§ **练习任务 A**
请照原样抄写记录中以含有"Click the rotate counterclockwise icon"的一行开头、以含有"point(120,10)"的一行结尾的部分，首尾两行都要包括在内，图片不要写进答案。

§ **阅读材料**
══════

(一)首部
1.判决书字号
一审判决书:北京市海淀区人民法院(2005)海民初字第16013号。
二审判决书:北京市第一中级人民法院(2006)一中民终字第2584号。
3.诉讼双方
原告(被上诉人):戚某,男,1972年10月21日出生,汉族,深圳市中数信技术开发有限公司北京分公司经理。
委托代理人:尹好鹏,北京市众天律师事务所律师。
被告(上诉人):北京金山数字娱乐科技有限公司。
法定代表人:雷某,董事长。
委托代理人:彭某,女,1979年12月20日出生,北京金山数字娱乐科技有限公司法务主管。
委托代理人:谷某,男,1978年11月28日出生,北京金山数字娱乐科技有限公司业务发展主管。
5.审判机关和审判组织
一审法院:北京市海淀区人民法院。
合议庭组成人员:审判长:李洋;人民陪审员:李孟超、董惠玲。
二审法院:北京第一中级人民法院。
合议庭组成人员:审判长:胡沛;审判员:张兰珠、赵斌。
6.审结时间
一审审结时间:2005年12月9日。
二审审结时间:2006年5月18日。
(二)一审诉辩主张
1.原告诉称
自己从2004年底开始,在金山公司的游戏网上进行“剑侠情缘”的游戏,至2005年3月底自己所拥有的金元宝已从原始的10个增加到20余个。但自2005年3月28日至今,金山公司却以我所有的金元宝中存在10个复制品为由,冻结了我的游戏账号,同时要求我书面承诺删除此10个金元宝,否则不予解冻账号。金山公司的行为使我正常的业余生活秩序长时间出现混乱,为此精神非常痛苦。现起诉要求金山公司立即解冻我的游戏账号,赔偿我5个金元宝、精神损害抚慰金10 000元及律师费等诉讼费用8 000元。
2.被告辩称
我们对戚某的诉讼主体资格持有异议,且其诉讼请求缺乏事实及法律依据,因此不同意其相应诉请。
(三)一审事实和证据
北京市海淀区人民法院经公开审理查明:“剑侠情缘网络版”系由金山公司负责运营和管理的网络游戏。金山公司通过ID编号查找,以账号为“chaosmud”的游戏角色拥有的10个金元宝存在多个编号相同的情况为由,于2005年 3月28日将该账户冻结。经原审法院及双方当事人共同确认,“chaosmud”的账号的持有人真实姓名为“戚某”,身份证号为“1XXXXXXXXXXX3”,性别为男,上述信息均与本案原告戚某一致。
戚某自述其在游戏中以虚拟交易的方式取得双方争议的金元宝,金山公司亦认可该游戏支持金元宝的虚拟交易,并表示游戏玩家在交易的过程中不可能自行识别金元宝的真伪。金山公司虽表示复制品的制作须依赖原始持有者的帮助,但就戚某本人实施了复制过程或其在交易的过程中存在主观过错均未能向本院提交相应证据。
上述事实有下列证据证明:
1.双方当事人陈述;
2.游戏网页等。

══════

§ **练习任务 B**
接着这篇网络游戏金元宝纠纷判决书摘录的最后一句往下续写。

§ **数据摘录**
══════

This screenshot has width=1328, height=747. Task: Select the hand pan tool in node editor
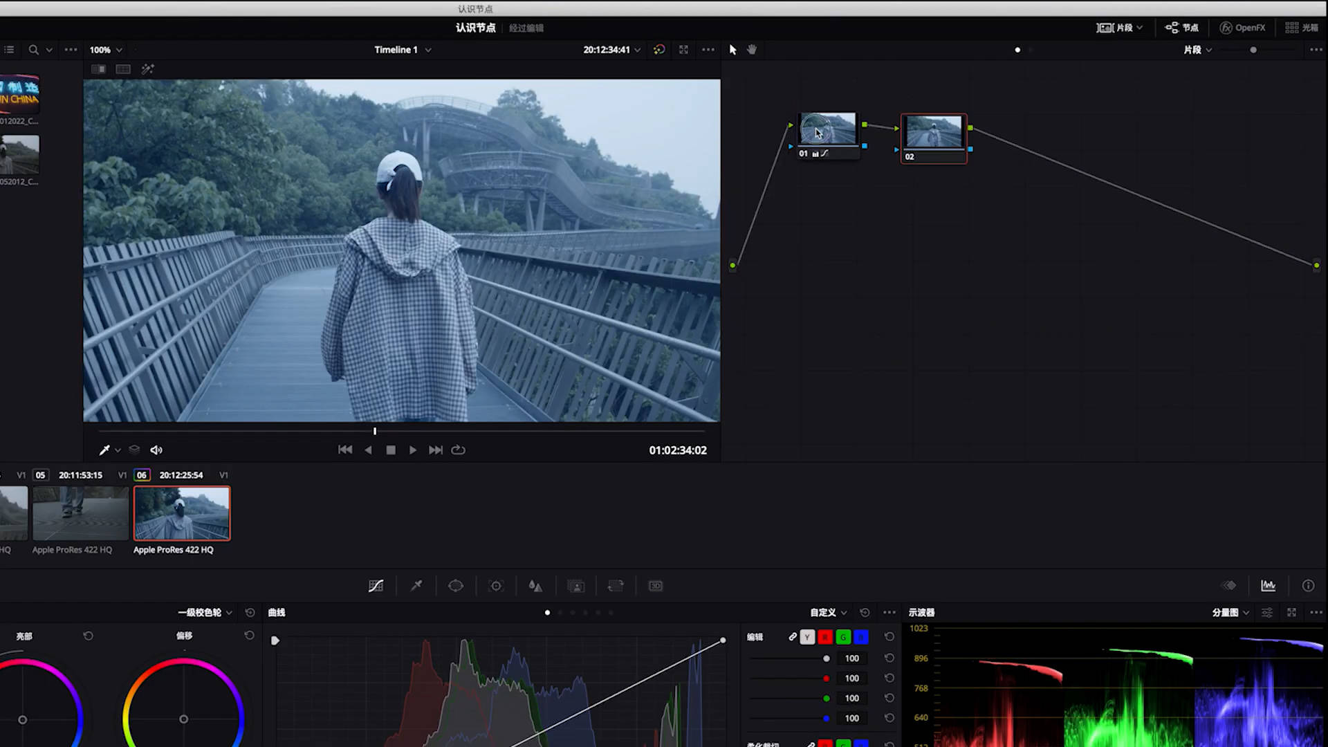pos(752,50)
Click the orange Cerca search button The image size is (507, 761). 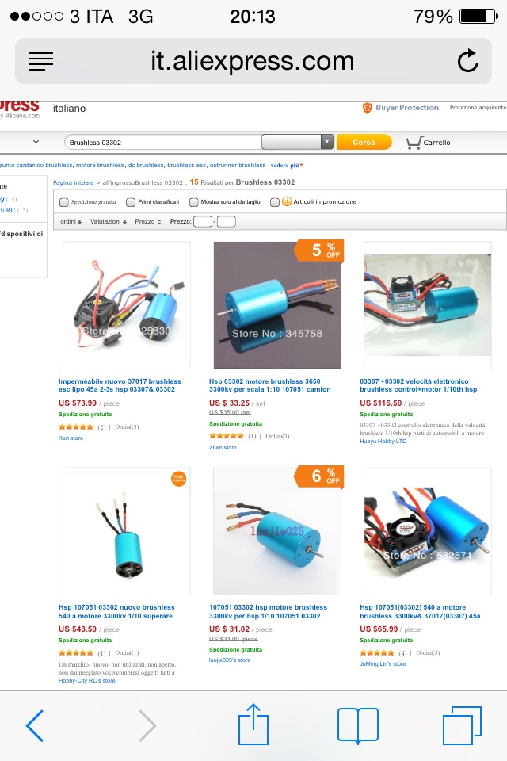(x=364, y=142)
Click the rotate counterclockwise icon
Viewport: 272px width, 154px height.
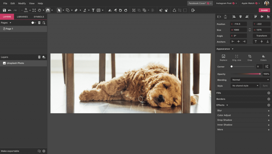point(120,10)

══════

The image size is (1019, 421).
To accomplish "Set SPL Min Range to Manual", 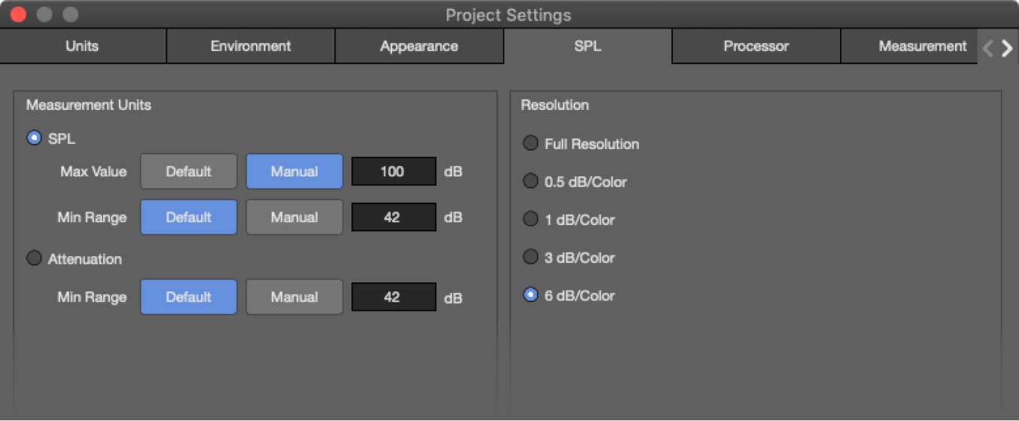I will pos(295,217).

══════

§ **正确答案 A**
Click the rotate counterclockwise icon
Viewport: 272px width, 154px height.
point(120,10)

§ **正确答案 B**
(四)一审判案理由
北京市海淀区人民法院根据上述事实和证据认为:经双方当事人共同确认,“chaosmud”账号的持有人真实姓名、身份证号等注册信息均与本案原告戚某一致,本院因此对戚某即为该账号持有人的事实予以确认。戚某通过互联网登录注册的方式取得了“剑侠情缘网络版”游戏账号,金山公司以对游戏的运营和管理的方式向戚某等玩家提供特定内容的服务,戚某参与游戏的过程表明其对服务内容的接受,双方因此形成了相应的服务合同关系。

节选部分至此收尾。